» WHAT TO PRODUCE:
Write out exactly the lines from the start of the entries through the one that contains "Rotate the image", including both.

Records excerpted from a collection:
• • •

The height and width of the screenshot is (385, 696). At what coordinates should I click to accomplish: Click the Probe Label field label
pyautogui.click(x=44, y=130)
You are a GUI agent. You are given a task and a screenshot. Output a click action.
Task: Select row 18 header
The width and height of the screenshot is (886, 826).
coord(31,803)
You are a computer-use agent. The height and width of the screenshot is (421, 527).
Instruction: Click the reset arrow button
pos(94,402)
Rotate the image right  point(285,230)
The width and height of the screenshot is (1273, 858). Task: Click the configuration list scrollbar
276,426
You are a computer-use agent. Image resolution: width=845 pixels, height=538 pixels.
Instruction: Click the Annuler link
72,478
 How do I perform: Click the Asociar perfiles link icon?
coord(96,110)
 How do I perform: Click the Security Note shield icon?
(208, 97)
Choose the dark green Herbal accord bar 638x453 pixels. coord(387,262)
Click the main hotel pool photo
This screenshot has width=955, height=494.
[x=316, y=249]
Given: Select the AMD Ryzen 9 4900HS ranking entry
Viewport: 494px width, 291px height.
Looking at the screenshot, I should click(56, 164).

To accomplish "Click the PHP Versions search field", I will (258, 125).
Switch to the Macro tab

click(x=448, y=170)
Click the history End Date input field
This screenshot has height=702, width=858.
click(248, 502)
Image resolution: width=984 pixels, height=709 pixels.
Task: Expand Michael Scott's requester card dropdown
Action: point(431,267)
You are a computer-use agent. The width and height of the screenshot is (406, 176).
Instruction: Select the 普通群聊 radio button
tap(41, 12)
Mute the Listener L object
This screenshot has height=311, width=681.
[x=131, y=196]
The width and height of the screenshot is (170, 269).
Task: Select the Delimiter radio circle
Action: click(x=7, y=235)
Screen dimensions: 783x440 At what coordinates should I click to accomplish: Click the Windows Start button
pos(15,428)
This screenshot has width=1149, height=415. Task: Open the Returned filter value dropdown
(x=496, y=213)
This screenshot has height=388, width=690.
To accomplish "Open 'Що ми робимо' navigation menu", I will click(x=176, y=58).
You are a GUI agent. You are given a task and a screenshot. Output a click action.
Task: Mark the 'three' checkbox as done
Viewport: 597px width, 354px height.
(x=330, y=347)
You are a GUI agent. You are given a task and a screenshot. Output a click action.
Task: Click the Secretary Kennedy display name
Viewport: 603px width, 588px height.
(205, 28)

• • •

» TASK RESULT:
The height and width of the screenshot is (385, 696). At what coordinates should I click to accomplish: Click the Probe Label field label
pyautogui.click(x=44, y=130)
You are a GUI agent. You are given a task and a screenshot. Output a click action.
Task: Select row 18 header
The width and height of the screenshot is (886, 826).
coord(31,803)
You are a computer-use agent. The height and width of the screenshot is (421, 527).
Instruction: Click the reset arrow button
pos(94,402)
Rotate the image right  point(285,230)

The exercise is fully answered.